If there’s fire on the mountain
Or lightning and storm
And a god speaks from the sky

That means someone is hearing
The outcry and the birth-cry
Of new life at its term.

The Cure at Troy: A Version of Sophocles’ Philoctetes is a verse adaptation by Seamus Heaney of Sophocles’ play Philoctetes. It was first published in 1991. The story comes from one of the myths relating to the Trojan War. It is dedicated in memory of poet and translator Robert Fitzgerald. (wikipedia)

November 10 – sunshine patriots

sunshine patriots
service shrinks in this crisis
these times try my soul

These are the times that try men’s souls: The summer soldier and the sunshine patriot will, in this crisis, shrink from the service of his country; but he that stands it now, deserves the love and thanks of man and woman.

Thomas Paine –

The American Crisis, or simply The Crisis, is a pamphlet series by eighteenth century Enlightenment philosopher and author, Thomas Paine, originally published from 1776 to 1783 during the American Revolution. Thirteen numbered pamphlets were published between 1776 and 1777, with three additional pamphlets released between 1777 and 1783. The first of the pamphlets was published in The Pennsylvania Journal on December 19, 1776. Paine signed the pamphlets with the pseudonym, “Common Sense”. (Wikipedia)

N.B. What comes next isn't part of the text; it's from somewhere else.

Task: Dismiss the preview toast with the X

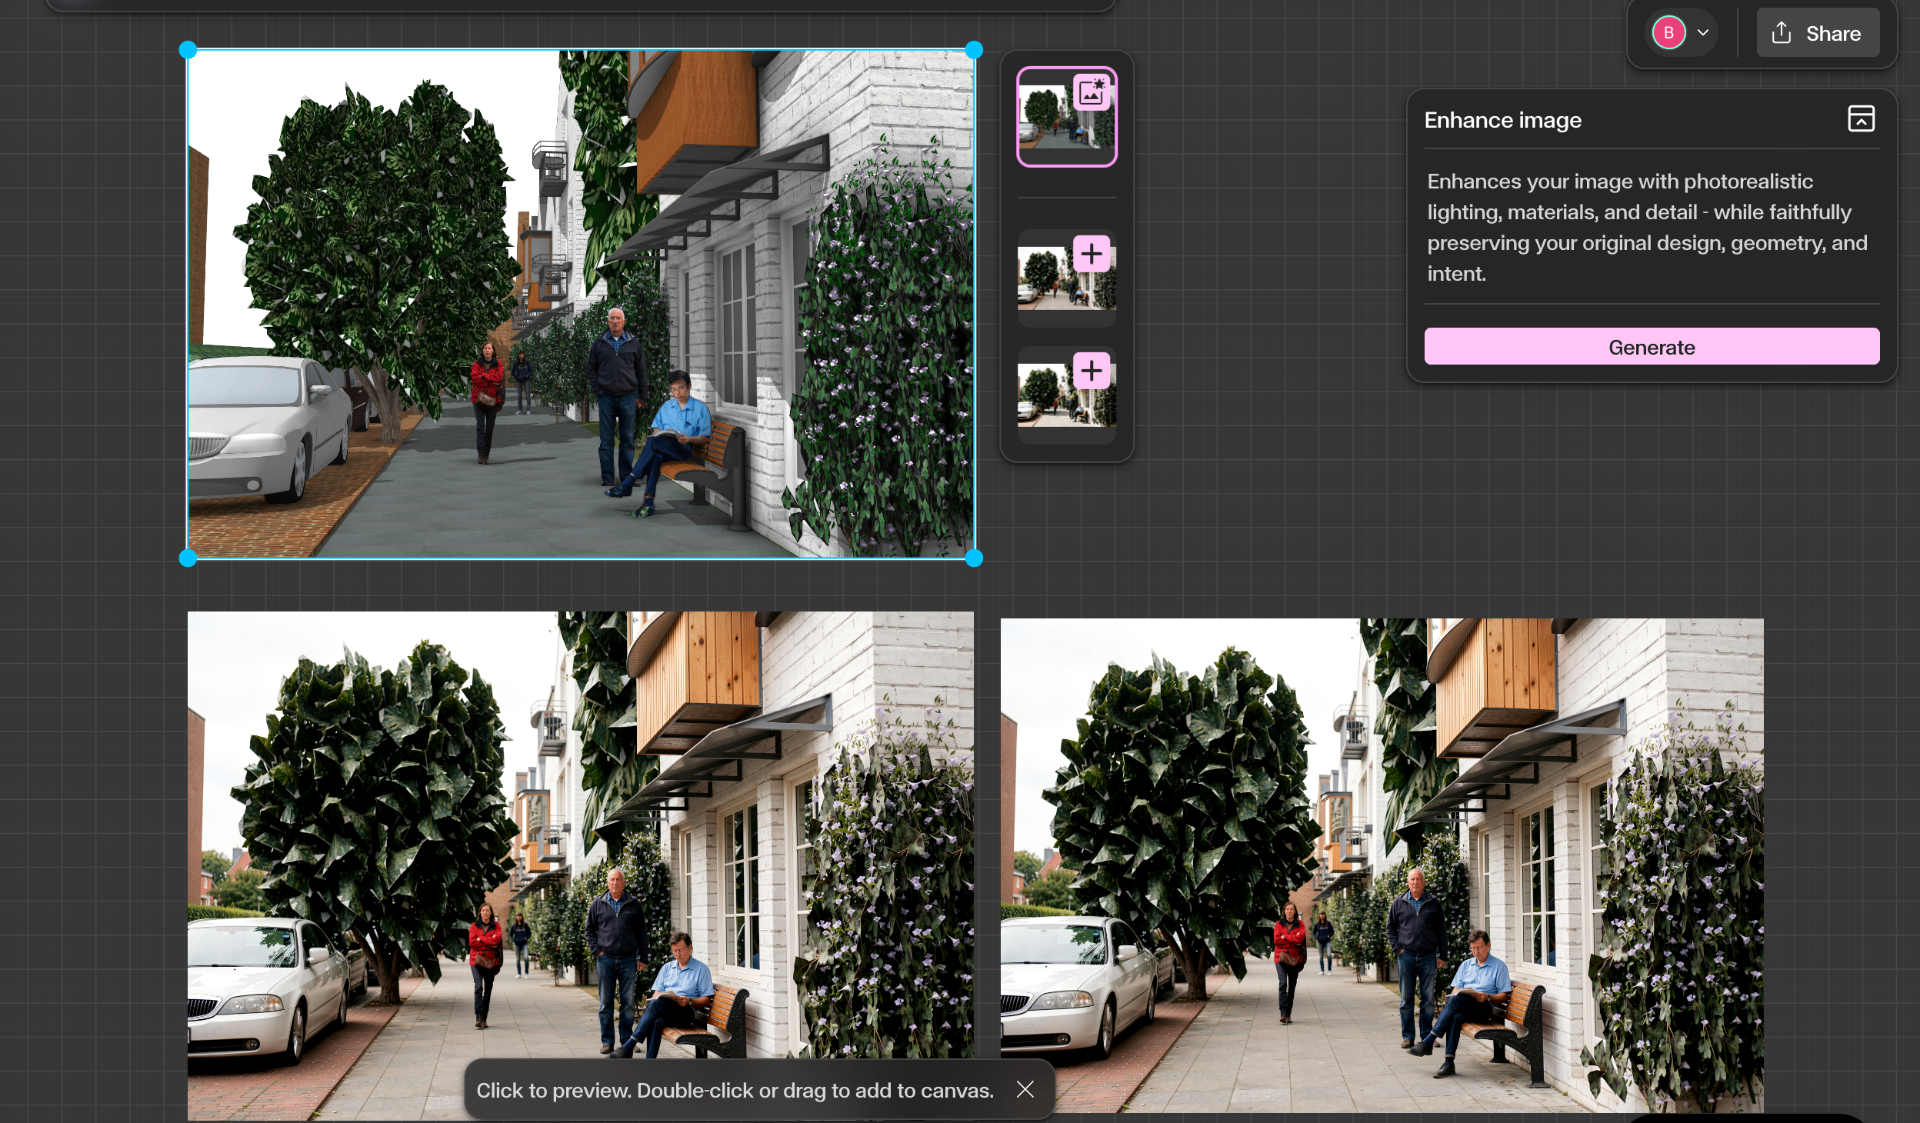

Common Sense is mighty uncommon lately.

November 9 – warm days never cease?

warm days never cease?
mists and mellow fruitfulness?
what happened to fall?

Temperatures across the continent plunge in a cruel mockery of autumnal thoughts of a “Close bosom-friend of the maturing sun.”

What happened to fall in this, the year of our Lord, 2019?

I have been informed that Keats was thinking about England when he penned this.

To Autumn BY JOHN KEATS

Season of mists and mellow fruitfulness,
Close bosom-friend of the maturing sun;
Conspiring with him how to load and bless
With fruit the vines that round the thatch-eves run;
To bend with apples the moss’d cottage-trees,
And fill all fruit with ripeness to the core;
To swell the gourd, and plump the hazel shells
With a sweet kernel; to set budding more,
And still more, later flowers for the bees,
Until they think warm days will never cease,
For summer has o’er-brimm’d their clammy cells.

Who hath not seen thee oft amid thy store?
Sometimes whoever seeks abroad may find
Thee sitting careless on a granary floor,
Thy hair soft-lifted by the winnowing wind;
Or on a half-reap’d furrow sound asleep,
Drows’d with the fume of poppies, while thy hook
Spares the next swath and all its twined flowers:
And sometimes like a gleaner thou dost keep
Steady thy laden head across a brook;
Or by a cyder-press, with patient look,
Thou watchest the last oozings hours by hours.

Where are the songs of spring? Ay, Where are they?
Think not of them, thou hast thy music too,—
While barred clouds bloom the soft-dying day,
And touch the stubble-plains with rosy hue;
Then in a wailful choir the small gnats mourn
Among the river sallows, borne aloft
Or sinking as the light wind lives or dies;
And full-grown lambs loud bleat from hilly bourn;
Hedge-crickets sing; and now with treble soft
The red-breast whistles from a garden-croft;
And gathering swallows twitter in the skies.

November 2 – In a world gone nuts

In a world gone nuts
A Grand Daughter turns seven
Perspective, Hope, Love

On a cool November morning seven years ago, I drove to the hospital to meet Azaria Janae Hoffman for the first time.

Life has not been the same in some unexpected ways.

I cannot say that these feelings are unique to me, but maybe unique to Grand Parents.

But Grand Children really do put things in perspective.

Faith, Hope and Love.

The Book says the greatest of these is love.

That doesn’t mean to discount or diminish faith.

And hope?

When I held that baby girl in my arms and looked in her eyes for the first time, and when I sing, in the most awful way today, Happy Birthday to that same baby girl, I can have nothing but hope for the future.